La règle du 51/49 relative à l’investissement étranger en Algérie pose problème. Après Jean-Louis Levet, responsable français en charge de la coopération technologique et industrielle entre la France et l’Algérie, c’est au tour d’un haut responsable du patronat français de critiquer le climat des affaires en Algérie.
Pour Jean-Louis Chaussade, directeur général du Groupe Suez et président du conseil de chefs d’entreprise France-Algérie du Medef International (patronat français), la règle 49/51 profite aux pays voisins de l’Algérie. « Il y a une pente naturelle vers les pays où vous pouvez avoir la majorité dans les joint-ventures », soutient-il.
En plus de donner l’avantage aux pays voisins de l’Algérie, en « freinant les investissements par effet comparatif », la règle 49/51 complique le transfert de technologies. « Je peux comprendre que pour certaines entreprises françaises, cela soit difficile de faire des transferts de technologies dans ce contexte », ajoute-t-il.

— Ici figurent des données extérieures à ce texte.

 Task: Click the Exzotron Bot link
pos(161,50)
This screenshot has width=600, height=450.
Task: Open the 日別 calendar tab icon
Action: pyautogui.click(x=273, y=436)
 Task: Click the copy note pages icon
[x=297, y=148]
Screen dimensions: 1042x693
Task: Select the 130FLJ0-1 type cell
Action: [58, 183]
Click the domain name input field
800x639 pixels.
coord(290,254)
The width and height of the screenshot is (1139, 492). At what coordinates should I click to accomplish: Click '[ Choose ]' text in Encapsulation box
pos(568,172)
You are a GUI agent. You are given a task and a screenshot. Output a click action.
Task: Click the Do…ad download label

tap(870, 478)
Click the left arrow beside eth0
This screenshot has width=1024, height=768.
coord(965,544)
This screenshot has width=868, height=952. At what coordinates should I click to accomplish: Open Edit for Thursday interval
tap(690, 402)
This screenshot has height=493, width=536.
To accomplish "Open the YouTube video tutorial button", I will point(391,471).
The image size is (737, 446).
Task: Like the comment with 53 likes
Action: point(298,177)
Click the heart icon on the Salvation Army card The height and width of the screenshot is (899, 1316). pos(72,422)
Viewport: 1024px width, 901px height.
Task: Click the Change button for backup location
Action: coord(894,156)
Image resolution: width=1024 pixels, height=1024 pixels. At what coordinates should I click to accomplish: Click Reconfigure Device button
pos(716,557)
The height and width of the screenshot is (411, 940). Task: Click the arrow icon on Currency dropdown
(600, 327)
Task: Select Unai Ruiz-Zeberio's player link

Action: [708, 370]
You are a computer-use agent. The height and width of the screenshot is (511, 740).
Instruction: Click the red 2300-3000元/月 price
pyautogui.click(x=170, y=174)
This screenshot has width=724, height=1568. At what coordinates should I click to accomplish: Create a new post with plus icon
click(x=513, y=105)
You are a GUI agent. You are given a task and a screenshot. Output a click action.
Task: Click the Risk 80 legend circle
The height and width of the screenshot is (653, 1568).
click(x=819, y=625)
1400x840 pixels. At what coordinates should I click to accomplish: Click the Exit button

Les restrictions sur les importations, autre obstacle aux investissements
Dans les relations économiques entre l’Algérie et la France, « il y a parfois des difficultés » dont la plupart sont d’ordre administratif, qui sont, selon lui, « surtout liées à la crise pétrolière « , explique Jean-Louis Chaussade.
Les restrictions imposées par l’Algérie sur l’importation de nombreuses matières premières et équipements dans le but de ralentir le flux de devises fortes vers l’étranger font partie des « difficultés administratives » qui compliquent l’arrivée d’investissements français en Algérie.
« Il y a certains freins notamment administratifs concernant l’importation d’équipements pour produire en Algérie », a déploré Jean-Louis Chaussade mercredi à Paris. « La façon dont les douanes algériennes sont établies peut parfois complexifier l’importation de certaines pièces et produits », a-t-il ajouté.
« Si on veut algérianiser une partie de la production, il faut faciliter les importations », a préconisé le patron français qui se réjouit toutefois de la présence « de beaucoup d’entreprises françaises en Algérie », du « climat des affaires apaisé » et des relations entre l’Algérie et la France qui sont « très positives ».
Outre la règle 49/51, la réglementation de change de la Banque d’Algérie notamment le transfert à l’étranger de dividendes pose également problème aux entreprises françaises. « Quand vous avez des contrats en Algérie, vous avez une part qui est payée en euro et une part en dinar et pour certaines entreprises françaises cela peut être difficile d’être payé en devise forte « , a-t-il expliqué, ajoutant qu’il « peut être difficile de rapatrier des parts de bénéfices en devises ».
Pour améliorer le climat des affaires, la réglementation concernant les transferts des devises doit être assouplie, plaide M. Chaussade pour qui « si on veut faciliter les choses, il faut faciliter les paiements et les transferts ».
Le patron de Suez s’est montré optimiste quant à la levée de ces obstacles administratifs. « Les prix du pétrole remontent et des améliorations administratives devraient faciliter encore plus le climat des affaires », a-t-il déclaré.
Quant aux rumeurs faisant état de la volonté de certaines entreprises de quitter l’Algérie à cause de ces difficultés, M. Chaussade les a formellement réfutées.
» Que je sache, il n’y a pas de retrait prévu des entreprises françaises en Algérie à cause des problèmes déjà cités », a-t-il déclaré tout en reconnaissant les difficultés rencontrées par les petites et moyennes entreprises françaises à s’installer en Algérie, car « elles ont de petits moyens et n’ont pas le droit à l’échec ».
« Elles ont peut-être plus de réticences à investir dans un pays où les règles ne sont pas nettes », justifie-t-il.
La France recule devant la Chine sur le marché algérien
Le recul de la France sur le marché algérien au profit d’autres pays comme la Chine, premier fournisseur de l’Algérie n’inquiète pas outre mesure Jean-Louis Chaussade même s’il reconnaît un recul de 19% des exportations françaises vers l’Algérie en 2016.
« Quand je vois les liens complexes entre la France et l’Algérie, je pense que la Chine mettra beaucoup de temps pour arriver au même niveau de complicité « , a expliqué le patron français.
« La fabrication automobile difficile en Algérie »
L’existence d’une réelle industrie automobile en Algérie qui fasse de la fabrication de voitures et non pas seulement du montage est difficile pour Jean-Louis Chaussade.
« Le secteur de l’automobile est certes en difficulté notamment à cause du fait que les constructeurs ne peuvent pas fabriquer de moteurs en Algérie. En effet, une telle usine ne peut être construite que pour des volumes de l’ordre de millions d’unités par an », a expliqué Chaussade pour qui « il paraît difficile, dans ce contexte, de faire des usines de fabrication automobile en Algérie ».